Your response should contain each line of the data that includes "option".

*** Record extracts ***

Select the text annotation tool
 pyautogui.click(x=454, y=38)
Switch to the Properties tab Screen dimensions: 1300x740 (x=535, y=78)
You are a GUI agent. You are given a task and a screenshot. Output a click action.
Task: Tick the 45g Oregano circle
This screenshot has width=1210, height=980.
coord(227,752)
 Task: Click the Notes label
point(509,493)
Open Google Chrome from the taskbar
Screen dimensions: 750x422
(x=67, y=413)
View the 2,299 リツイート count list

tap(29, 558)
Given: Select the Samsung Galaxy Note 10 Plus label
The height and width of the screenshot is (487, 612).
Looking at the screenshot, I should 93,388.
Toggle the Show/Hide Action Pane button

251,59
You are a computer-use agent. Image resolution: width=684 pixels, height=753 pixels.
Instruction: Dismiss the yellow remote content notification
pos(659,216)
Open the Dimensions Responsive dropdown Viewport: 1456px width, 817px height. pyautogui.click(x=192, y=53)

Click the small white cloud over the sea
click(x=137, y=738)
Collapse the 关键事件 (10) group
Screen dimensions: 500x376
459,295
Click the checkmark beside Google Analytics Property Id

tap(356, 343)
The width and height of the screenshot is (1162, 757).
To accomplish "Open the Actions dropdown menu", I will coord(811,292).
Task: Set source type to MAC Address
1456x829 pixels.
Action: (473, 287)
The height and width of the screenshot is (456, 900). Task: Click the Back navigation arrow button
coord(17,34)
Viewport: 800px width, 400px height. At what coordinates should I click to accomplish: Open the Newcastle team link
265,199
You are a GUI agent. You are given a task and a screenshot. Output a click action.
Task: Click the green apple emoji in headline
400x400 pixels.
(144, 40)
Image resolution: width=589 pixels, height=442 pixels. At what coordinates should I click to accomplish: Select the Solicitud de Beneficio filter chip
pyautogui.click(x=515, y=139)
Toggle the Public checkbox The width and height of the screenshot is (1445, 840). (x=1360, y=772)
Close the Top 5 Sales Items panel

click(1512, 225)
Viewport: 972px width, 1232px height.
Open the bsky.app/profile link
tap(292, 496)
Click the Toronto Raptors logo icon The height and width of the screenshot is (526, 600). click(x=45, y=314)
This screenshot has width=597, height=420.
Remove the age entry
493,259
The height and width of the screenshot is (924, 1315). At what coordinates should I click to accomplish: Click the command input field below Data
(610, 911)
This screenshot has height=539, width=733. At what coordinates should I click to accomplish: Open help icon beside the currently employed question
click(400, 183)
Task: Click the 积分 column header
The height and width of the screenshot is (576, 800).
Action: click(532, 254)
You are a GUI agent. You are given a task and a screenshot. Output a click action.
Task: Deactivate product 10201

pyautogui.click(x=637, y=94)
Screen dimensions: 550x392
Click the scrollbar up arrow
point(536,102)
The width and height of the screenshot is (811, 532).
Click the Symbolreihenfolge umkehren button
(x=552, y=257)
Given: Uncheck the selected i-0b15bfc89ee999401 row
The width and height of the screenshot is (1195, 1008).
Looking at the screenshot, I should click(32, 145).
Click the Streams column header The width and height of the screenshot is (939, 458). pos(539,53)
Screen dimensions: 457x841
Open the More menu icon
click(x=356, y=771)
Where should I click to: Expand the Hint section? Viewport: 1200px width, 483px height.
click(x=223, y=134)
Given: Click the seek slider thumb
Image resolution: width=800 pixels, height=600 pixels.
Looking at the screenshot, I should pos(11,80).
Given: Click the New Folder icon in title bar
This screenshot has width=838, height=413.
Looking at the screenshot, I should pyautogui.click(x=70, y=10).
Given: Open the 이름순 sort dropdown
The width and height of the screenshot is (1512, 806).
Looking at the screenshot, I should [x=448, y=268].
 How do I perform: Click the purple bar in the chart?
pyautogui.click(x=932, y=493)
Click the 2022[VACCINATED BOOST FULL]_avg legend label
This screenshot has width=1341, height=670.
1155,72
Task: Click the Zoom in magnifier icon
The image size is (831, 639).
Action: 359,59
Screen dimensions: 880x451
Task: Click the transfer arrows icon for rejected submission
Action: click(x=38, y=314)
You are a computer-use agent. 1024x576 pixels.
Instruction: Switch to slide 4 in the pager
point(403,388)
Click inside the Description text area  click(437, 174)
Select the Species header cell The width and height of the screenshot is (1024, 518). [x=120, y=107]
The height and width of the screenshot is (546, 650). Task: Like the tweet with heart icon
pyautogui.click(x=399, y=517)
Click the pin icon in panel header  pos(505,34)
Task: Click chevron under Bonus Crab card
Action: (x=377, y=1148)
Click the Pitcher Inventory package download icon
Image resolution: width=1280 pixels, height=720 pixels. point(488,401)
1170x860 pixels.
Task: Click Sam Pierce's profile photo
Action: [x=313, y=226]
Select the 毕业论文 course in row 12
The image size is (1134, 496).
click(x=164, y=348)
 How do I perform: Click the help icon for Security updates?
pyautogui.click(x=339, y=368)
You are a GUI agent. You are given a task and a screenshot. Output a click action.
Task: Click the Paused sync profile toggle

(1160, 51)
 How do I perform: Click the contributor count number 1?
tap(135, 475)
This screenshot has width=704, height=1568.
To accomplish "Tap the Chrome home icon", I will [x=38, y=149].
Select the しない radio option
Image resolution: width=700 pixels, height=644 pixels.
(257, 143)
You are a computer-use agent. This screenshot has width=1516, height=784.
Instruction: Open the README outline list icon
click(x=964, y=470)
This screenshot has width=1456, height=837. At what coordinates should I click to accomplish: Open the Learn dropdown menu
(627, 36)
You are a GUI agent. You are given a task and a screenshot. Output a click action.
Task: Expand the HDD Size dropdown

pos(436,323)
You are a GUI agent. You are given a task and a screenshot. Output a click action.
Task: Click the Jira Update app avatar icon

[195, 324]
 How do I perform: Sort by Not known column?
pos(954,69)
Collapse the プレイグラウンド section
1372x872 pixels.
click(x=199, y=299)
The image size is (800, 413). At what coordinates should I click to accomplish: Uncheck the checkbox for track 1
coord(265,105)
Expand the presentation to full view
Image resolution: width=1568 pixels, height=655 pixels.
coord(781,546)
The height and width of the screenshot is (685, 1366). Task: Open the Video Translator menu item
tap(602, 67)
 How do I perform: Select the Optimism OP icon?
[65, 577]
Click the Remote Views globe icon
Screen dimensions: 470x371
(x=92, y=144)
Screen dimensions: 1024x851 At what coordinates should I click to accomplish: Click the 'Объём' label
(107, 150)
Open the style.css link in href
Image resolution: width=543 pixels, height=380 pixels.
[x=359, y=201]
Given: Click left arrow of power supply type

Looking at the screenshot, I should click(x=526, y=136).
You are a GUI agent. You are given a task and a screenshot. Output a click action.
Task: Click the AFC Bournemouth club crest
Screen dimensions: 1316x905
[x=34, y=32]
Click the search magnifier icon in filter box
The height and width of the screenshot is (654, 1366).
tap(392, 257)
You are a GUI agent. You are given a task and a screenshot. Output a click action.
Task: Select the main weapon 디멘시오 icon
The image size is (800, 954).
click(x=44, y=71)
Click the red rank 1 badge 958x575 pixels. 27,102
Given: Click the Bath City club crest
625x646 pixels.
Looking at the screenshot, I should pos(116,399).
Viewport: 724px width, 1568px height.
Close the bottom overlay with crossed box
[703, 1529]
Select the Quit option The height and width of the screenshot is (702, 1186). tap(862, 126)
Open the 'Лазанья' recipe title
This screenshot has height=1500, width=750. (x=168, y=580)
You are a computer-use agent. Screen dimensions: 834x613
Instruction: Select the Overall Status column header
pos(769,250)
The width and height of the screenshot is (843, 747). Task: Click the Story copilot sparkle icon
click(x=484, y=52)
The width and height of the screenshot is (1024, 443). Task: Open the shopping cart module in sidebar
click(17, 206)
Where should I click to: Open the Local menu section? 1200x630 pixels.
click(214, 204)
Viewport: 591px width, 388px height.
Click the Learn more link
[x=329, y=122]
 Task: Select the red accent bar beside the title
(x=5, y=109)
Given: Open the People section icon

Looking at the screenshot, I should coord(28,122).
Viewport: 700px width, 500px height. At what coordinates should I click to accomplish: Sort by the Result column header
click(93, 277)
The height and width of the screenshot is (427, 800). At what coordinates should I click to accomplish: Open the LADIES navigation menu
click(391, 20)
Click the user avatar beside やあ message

***

◆ Response below:
Select the しない radio option
Select the Quit option The height and width of the screenshot is (702, 1186). tap(862, 126)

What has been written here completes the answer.